Theresa May requests Brexit extension until June 30

Theresa May with European Council president Donald Tusk.

Friday, April 5, 2019

Theresa May has written to European Council president Donald Tusk requesting an extension to Article 50 until June 30.

The Prime Minister said she will seek to ratify her Withdrawal Agreement before the European Parliament elections on May 23, but will make "responsible preparations" to take part if that does not prove possible.

Britain is due to leave the European Union at the end of next week, but Mrs May is now seeking to delay Brexit for a second time after her deal was rejected for a third time last week.

It comes amid reports that EU officials are considering offering the prime minister a 12-month flexible extension - or "flextension" - to the Article 50 timetable.

Mr Tusk is preparing to put the option to EU leaders at a crunch summit next Wednesday in a bid to prevent the UK crashing out of the bloc on April 12, according to the BBC.

The first page of Theresa May's letter to Donald Tusk. 

In her letter, Mrs May wrote: "I am writing therefore to inform the European Council that the United Kingdom is seeking a further extension to the period provided under Article 50(3) of the Treaty on European Union, including as applied by Article 106a of the Euratom Treaty.

"The United Kingdom proposes that this period should end on 30 June 2019. If the parties are able to ratify before this date, the Government proposes that the period should be terminated early.
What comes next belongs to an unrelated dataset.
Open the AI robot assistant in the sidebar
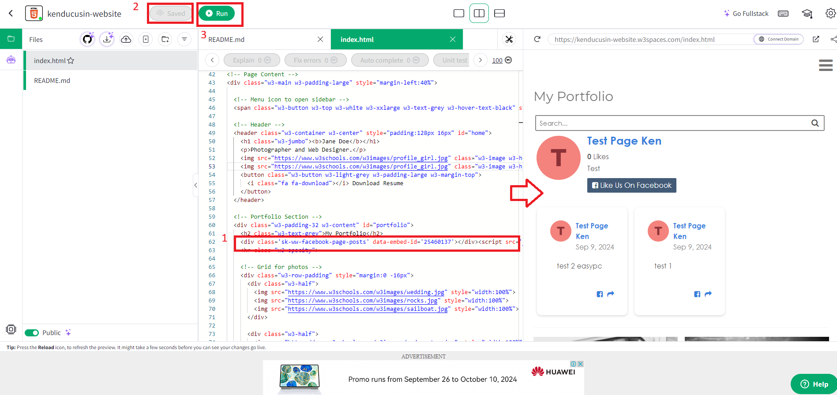[x=11, y=60]
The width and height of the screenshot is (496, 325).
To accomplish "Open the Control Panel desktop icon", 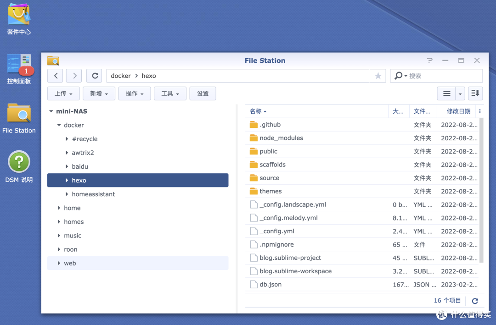I will [19, 69].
"The Government will want to agree a timetable for ratification that allows the United Kingdom to withdraw from the European Union before 23 May 2019 and therefore cancel the European Parliament elections, but will continue to make responsible preparations to hold the elections should this not prove possible."

Mrs May said if ongoing talks with Labour do not lead to a "single unified approach soon" then the Government would instead look to establish a "consensus" on options on a future relationship that could be put to the Commons.

She wrote: "The Government stands ready to abide by the decision of the House, if the Opposition will commit to doing the same."